On Jan 22, 2006, at 5:58 PM, David Jencks wrote:


On Jan 20, 2006, at 1:33 PM, Dain Sundstrom wrote:
I am working on splitting the OpenEJB container into one object for each deployed ejb and a set of share invocation processing ejb containers. This is a refactoring of internal interfaces well below the layer our users see.

Does this mean there will be one interceptor stack for each ejb type, shared among all the e.g. stateless sesssion ejbs?

By default, yes. The idea is you can deploy extra invocation processors that have different QoSes configured and then you assign an ejb to the processor you want.

What is the advantage of this design?

I think the important important advantage for OpenEJB is that this change aligns the 2 code with the 1 code. The other big advantage is that it the job of a deployer is simpler because the most complex configurations (like caches) are placed on the invocation processors which will be defined using he generic gbean xml tags.

I can think of some disadvantages compared to our present design but no advantages. Probably just a lack of imagination, but I'd really appreciate discussion of architectural changes before the code arrives.

The architectural change is to split the current EJB container into a service for each EJB and a shared service for invocation processing. If you want to have a discussion on this, we should move to the openejb dev mailing list.

I thought about this several years ago in reference to another app server and thought of 2 designs. I'm curious if you picked one or found a third, and your reasons. I'll describe the designs in terms of gbeans for simplicity.

1. The gbeans themselves form the interceptor stack. This means the ejb gbean needs to have an ejb context object that it sends down the stack with each call containing the info particular to that ejb, such as the transaction policy settings. Since you don't really have any idea what interceptors are present, AFAICT you either need to code generate a context object to suit the particular interceptors present, or use a map. A map is a bit slow and loses type safety, whereas code generation seems awfully complicated. I suppose it might be possible to use an Object[] and figure out the indices for each interceptor when the ejb starts.

2. The gbeans are interceptor factories, and when the ejb starts it uses the factories to construct its own personalized interceptor stack. Here, each interceptor instance can hold the context information for itself, and initializing it from a map does not have a performance penalty. On the other hand, you get more interceptor object instances.
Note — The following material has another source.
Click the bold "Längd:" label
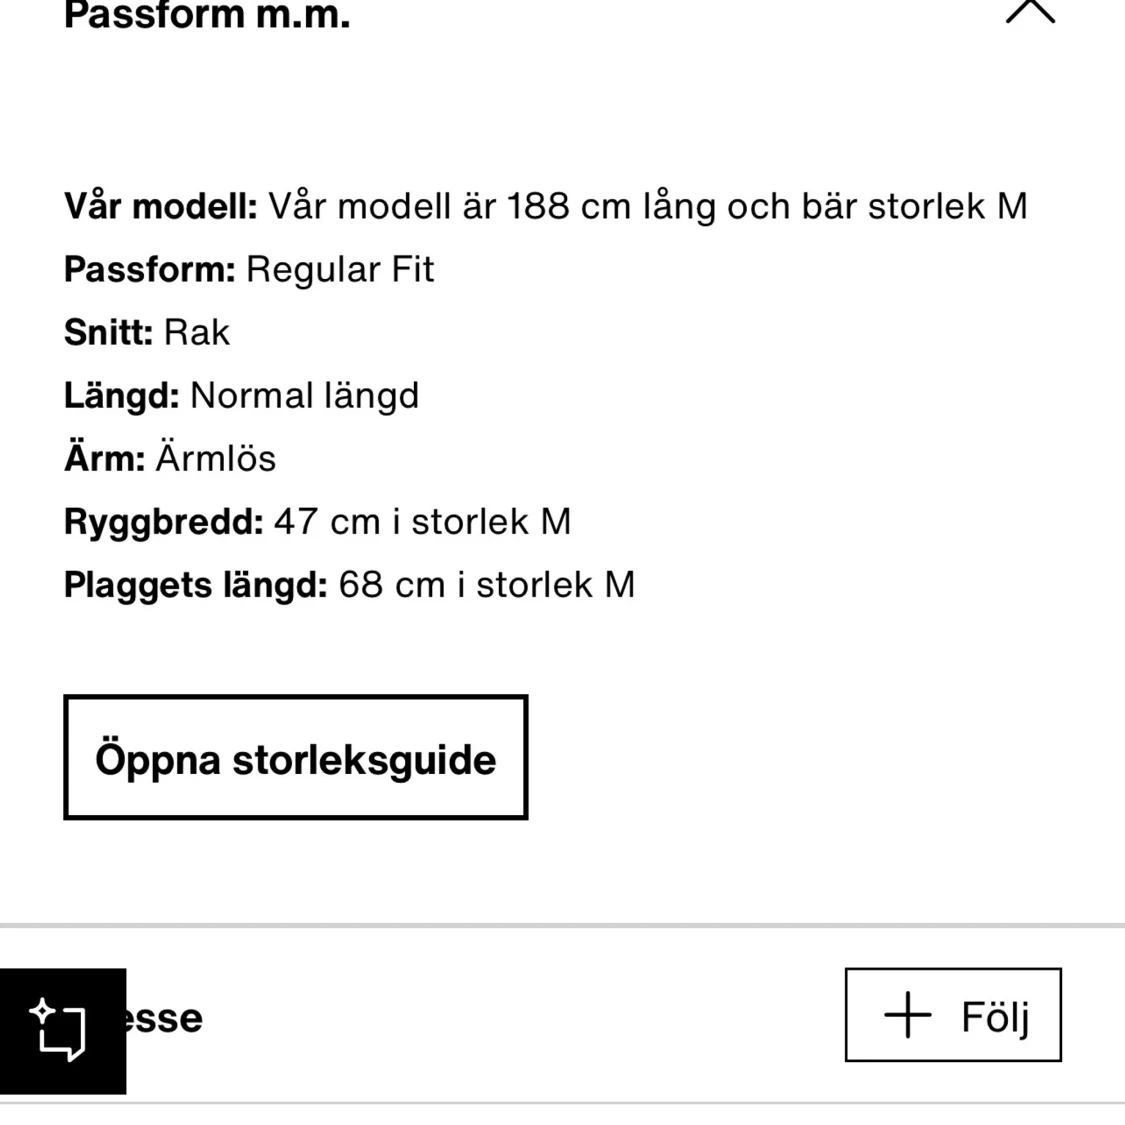 tap(121, 395)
Dain's on the road again, but I have seen some of the code and try and recall what I can. From the choices, I'd say it's closer to 1 than 2. I distinctly remember a very impressive looking map implementation that was type safe in it's understanding of methods. IIRC it was an object array, not a true map, that gave you method -> object indexing ability. Something of that nature.

The motivation is something I can speak a little more about as it's basically a lot of design concepts we found useful in the past. I think he just got sick of hearing me talk about it and decided to give it a try :) The idea being to split the ejb specific stuff from the stuff that is not entirely ejb specific, but likely more specific to beans of that type. So things like pool settings, or caching settings could just be configured generally and not over and over again on a per-ejb basis. You can do more at a macroscopic level and are forced to do less at a microscopic level. The bean type information goes to the container (which could be implemented as a stack of interceptors) and the bean specific information goes into the ejb context object. For people who know OpenEJB 1, that would be DeploymentInfo (bad name) and Container.

Surprisingly, it cleans up your code quite a bit to separate concerns at that level and allows you some great config options. Say for example, you could tweak the pool size for all the stateless session beans running in a given container via a management console. No need to grab each bean individually and set it's pool size. It also allows you to easily leverage new container implementations. For example, when we ran the ejb test suite at ApacheCon 2003 that was basically the "nova" containers wrapped with an adapter and used in an unmodified OpenEJB 0.9.2 distribution.

Adhering to the idea that simple things should be simple and complex things possible, if you did want to be very specific and microscopic in the management of a particular ejb, you just dedicate a new container definition to that ejb (i.e. a container with one ejb). An easy way to do that would be via another gbean declaration which you could probably put right in the openejb-jar.xml file if you wanted. That's where all the information lays now so it isn't entirely different.

Anyway, that's the big picture from my eyes.